▶ _WHAT THE TASK REQUIRES_
The expected output is the set of lines below beginning at the one that contains "Glaube und Sinn (30, 2209)" and ending at the final line, reproduced exactly.

▶ _PROVIDED DATA_
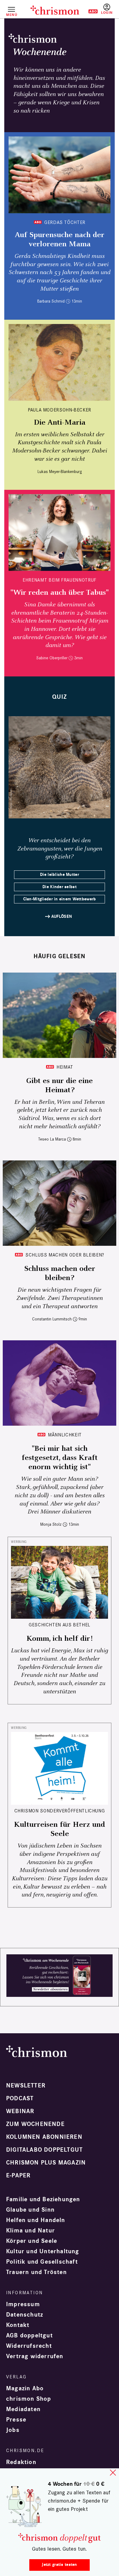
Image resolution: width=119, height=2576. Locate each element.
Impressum (23, 2304)
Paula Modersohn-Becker (59, 410)
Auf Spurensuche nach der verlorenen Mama (59, 239)
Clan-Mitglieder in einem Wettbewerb (59, 899)
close (113, 2473)
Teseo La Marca (52, 1139)
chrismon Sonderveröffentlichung (59, 1811)
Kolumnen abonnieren (44, 2137)
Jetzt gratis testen (59, 2564)
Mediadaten (23, 2409)
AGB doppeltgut (29, 2335)
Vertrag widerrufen (34, 2356)
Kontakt (17, 2325)
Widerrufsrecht (29, 2346)
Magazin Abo (25, 2388)
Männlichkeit (65, 1435)
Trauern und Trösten (36, 2272)
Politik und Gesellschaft (42, 2261)
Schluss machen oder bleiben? (64, 1255)
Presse (16, 2419)
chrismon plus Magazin (46, 2162)
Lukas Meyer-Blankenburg (60, 471)
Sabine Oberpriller (51, 658)
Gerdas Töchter (64, 222)
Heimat (64, 1067)
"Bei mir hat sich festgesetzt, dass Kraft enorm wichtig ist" (60, 1457)
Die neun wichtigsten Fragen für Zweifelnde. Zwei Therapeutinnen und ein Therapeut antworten (59, 1298)
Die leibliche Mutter (59, 874)
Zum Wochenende (35, 2124)
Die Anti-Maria (59, 422)
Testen (89, 11)
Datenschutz (24, 2314)
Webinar (20, 2111)
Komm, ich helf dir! (59, 1638)
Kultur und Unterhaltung (42, 2251)
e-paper (18, 2175)
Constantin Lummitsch (52, 1319)
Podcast (20, 2098)
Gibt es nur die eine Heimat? (59, 1085)
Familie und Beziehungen (43, 2199)
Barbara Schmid (51, 301)
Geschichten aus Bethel (59, 1625)
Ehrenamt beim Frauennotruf (59, 580)
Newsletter (25, 2085)
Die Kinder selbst (59, 886)
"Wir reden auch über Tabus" (59, 592)
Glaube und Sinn (30, 2209)
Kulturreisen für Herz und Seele (59, 1829)
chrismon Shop (28, 2399)
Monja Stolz (51, 1524)
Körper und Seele (31, 2241)
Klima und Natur (30, 2230)
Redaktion (21, 2462)
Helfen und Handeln (35, 2220)
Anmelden (107, 9)
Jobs (13, 2430)
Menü (11, 15)
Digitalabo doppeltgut (44, 2149)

▶ _WRITTEN ANSWER_
Glaube und Sinn (30, 2209)
Kulturreisen für Herz und Seele (59, 1829)
chrismon Shop (28, 2399)
Monja Stolz (51, 1524)
Körper und Seele (31, 2241)
Klima und Natur (30, 2230)
Redaktion (21, 2462)
Helfen und Handeln (35, 2220)
Anmelden (107, 9)
Jobs (13, 2430)
Menü (11, 15)
Digitalabo doppeltgut (44, 2149)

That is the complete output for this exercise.